MOTIFS DE LA DECISION : 1/ Sur la demande en déchéance des marques : Tania de B P, Louis-Arnaud L et la société L’Herbier production sollicitent que soit prononcée la déchéance des droits des titulaires sur les marques suivantes :
- française MARINA DE B déposée le 29 mars 1988 et enregistrée sous le n° 1457839 dans les classes 3, 18, 20, 25, et 33, appartenant à la société Impalace,
- PRINCESSE MARINA DE B P déposée le 8 novembre 1994 et enregistrée sous le n° 94 543 654 dans les classes 3, 8, 18, 20, 25, 29 et 33,
- PRINCESSE MARINA DE B déposée le 8 novembre 1994 et enregistrée sous le n° 94 543 655 dans les classes 3, 8, 18, 20, 25, 29 et 33,
- La Maison MARINA DE B marque semi-figurative déposée le 16 février 1998 et enregistrée sous le n° 98 720 287 dans les classes 3, 14, 18,20,25,32,41 et 43,
ces trois dernières appartenant à Marina de B P .
a/ sur l’intérêt à agir des défendeurs : -de Louis-Arnaud L et de la société Louis-Arnaud L’Herbier : Louis-Arnaud L et la société L’Herbier production ont un intérêt à agir en déchéance dès lors que les marques susvisées constituent une entrave à l’activité économique qu’ils ont entendu développer dans le domaine de la parfumerie et qu’elles leur sont opposés dans le cadre de poursuites en nullité et contrefaçon.

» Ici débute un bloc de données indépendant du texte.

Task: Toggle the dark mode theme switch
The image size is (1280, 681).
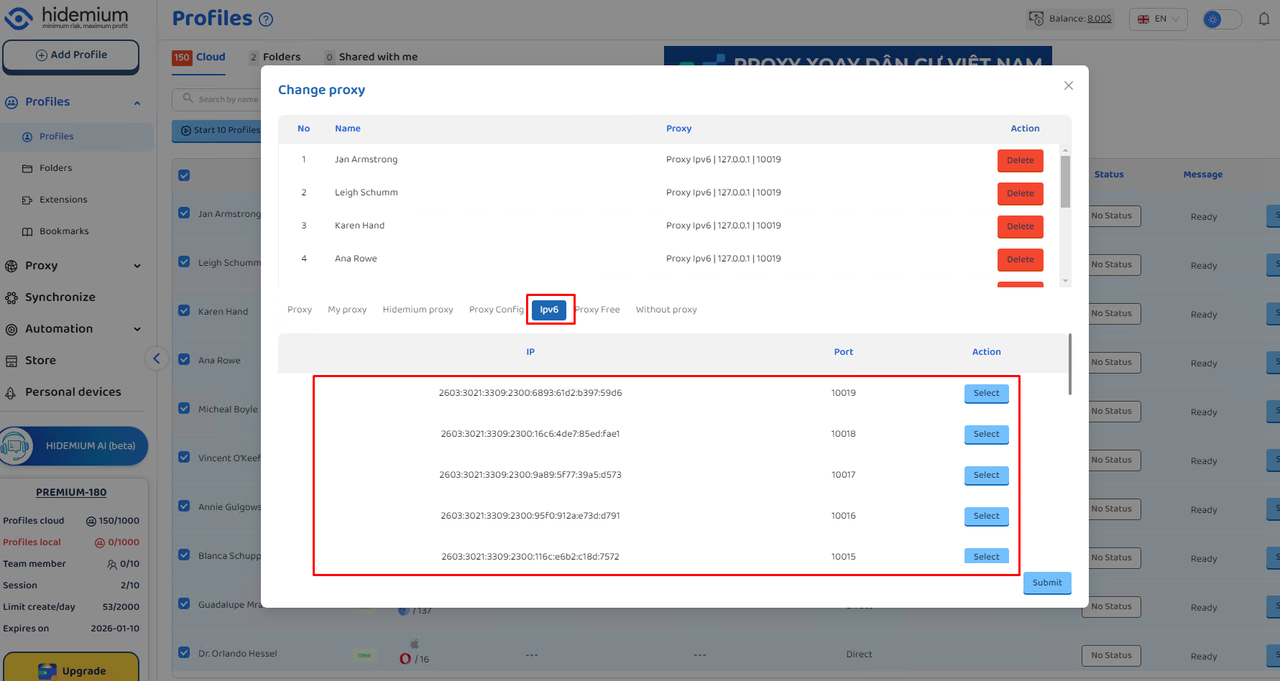Action: (x=1222, y=19)
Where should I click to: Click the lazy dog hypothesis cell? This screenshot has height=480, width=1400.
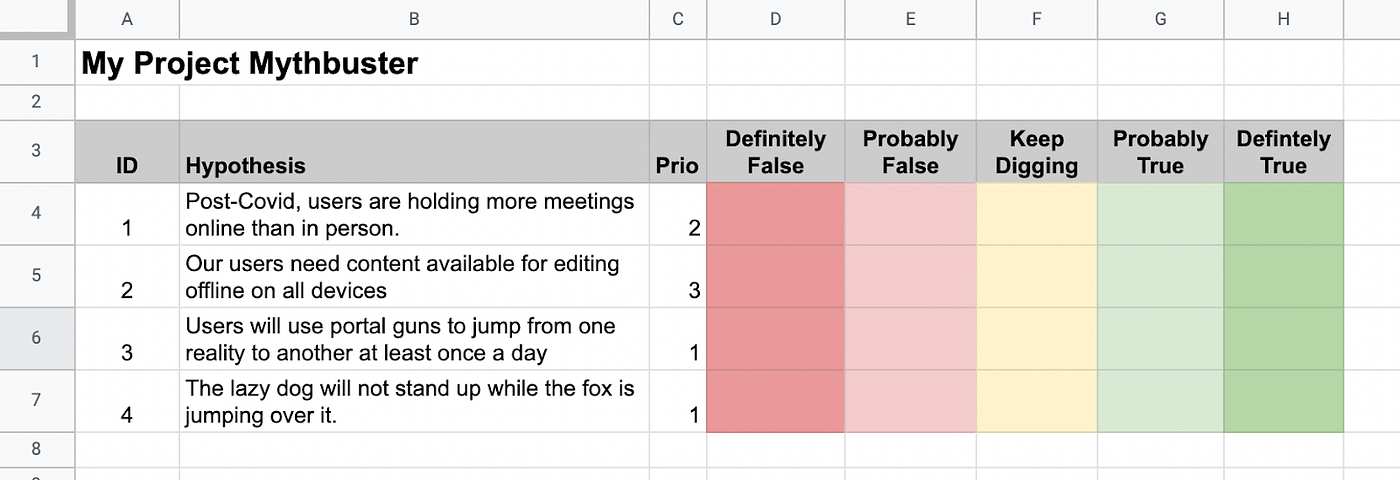pos(414,401)
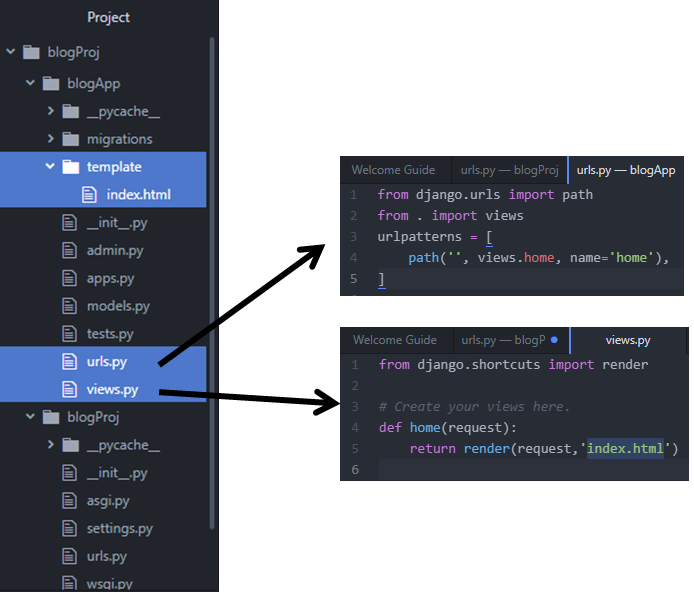Click the blogProj root folder icon
Screen dimensions: 694x592
point(31,52)
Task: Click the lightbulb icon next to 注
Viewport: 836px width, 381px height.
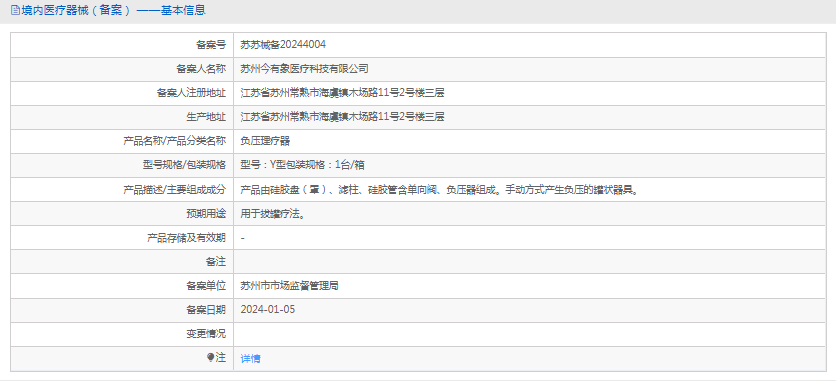Action: pyautogui.click(x=211, y=358)
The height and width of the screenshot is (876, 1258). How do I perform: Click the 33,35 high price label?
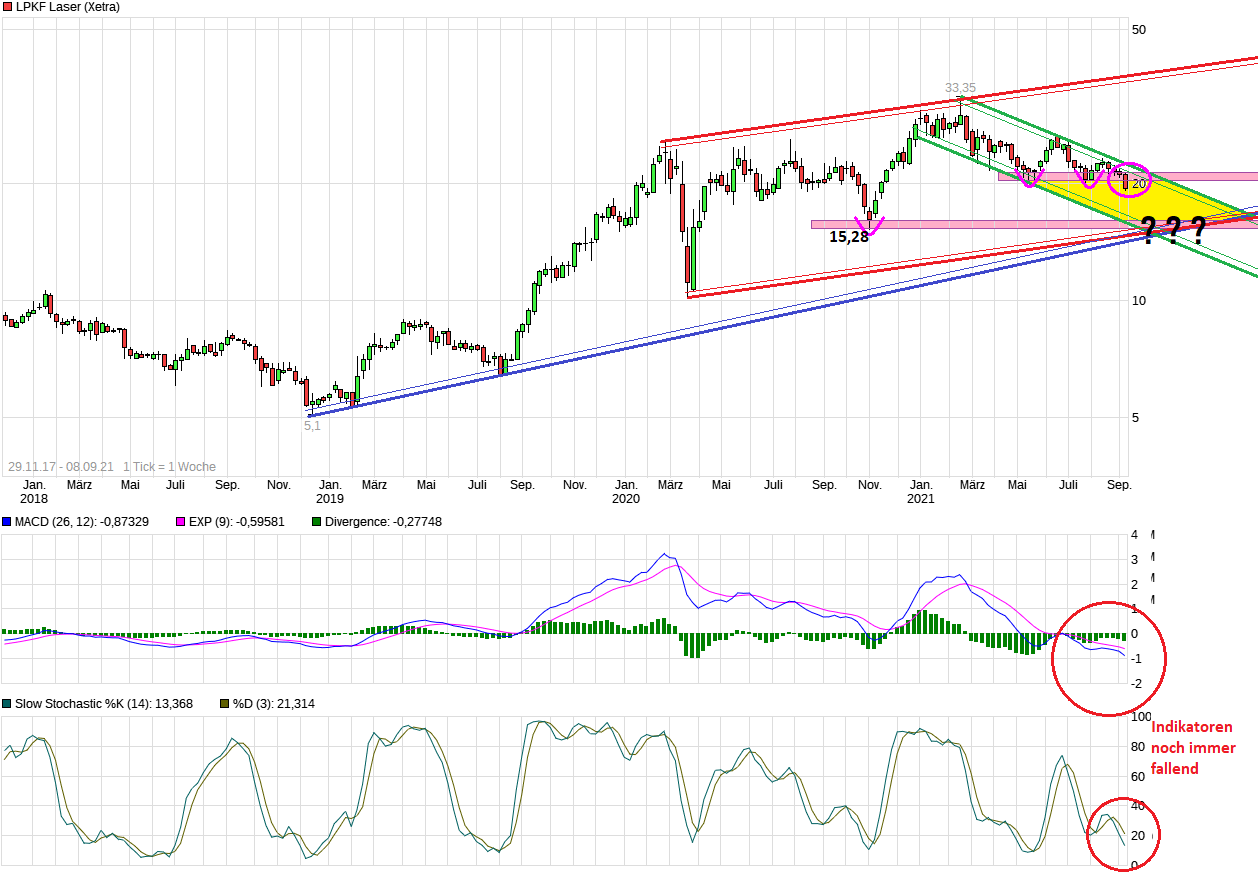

Par ailleurs, le fait qu’ils ne soient pas titulaires d’un droit personnel sur le nom patronymique B P est sans incidence sur leur droit à agir dès lors que Tania de B P est elle-même titulaire de ce droit et qu’elle est copropriétaire des marques contestées. Le fait que les marques susvisées constituent une entrave au développement d’une activité économique dans le domaine de la parfumerie que Tania de B P et son compagnon Louis-Arnaud L avaient décidé de développer, ne peut être valablement contesté puisque la présente action a été motivée par la volonté des défendeurs de mener à bien ce projet et de ne pas renoncer aux marques qu’ils avaient déposées dans cette perspective. Par ailleurs ces marques à l’exception de la marque La Maison Marina de B leur sont opposées dans le cadre d’une action en contrefaçon. Néanmoins s’agissant de la marque La Maison Marina de B, les défendeurs seront également déclarés recevables à agir dès lors que cette marque antérieure est également composée du nom patronymique
B et à ce titre, est susceptible de faire obstacle au dépôt par les défendeurs de marques incluant ce nom. Aussi il y a lieu de déclarer Louis-Arnaud L et sa société L’Herbier production recevables à agir en déchéance.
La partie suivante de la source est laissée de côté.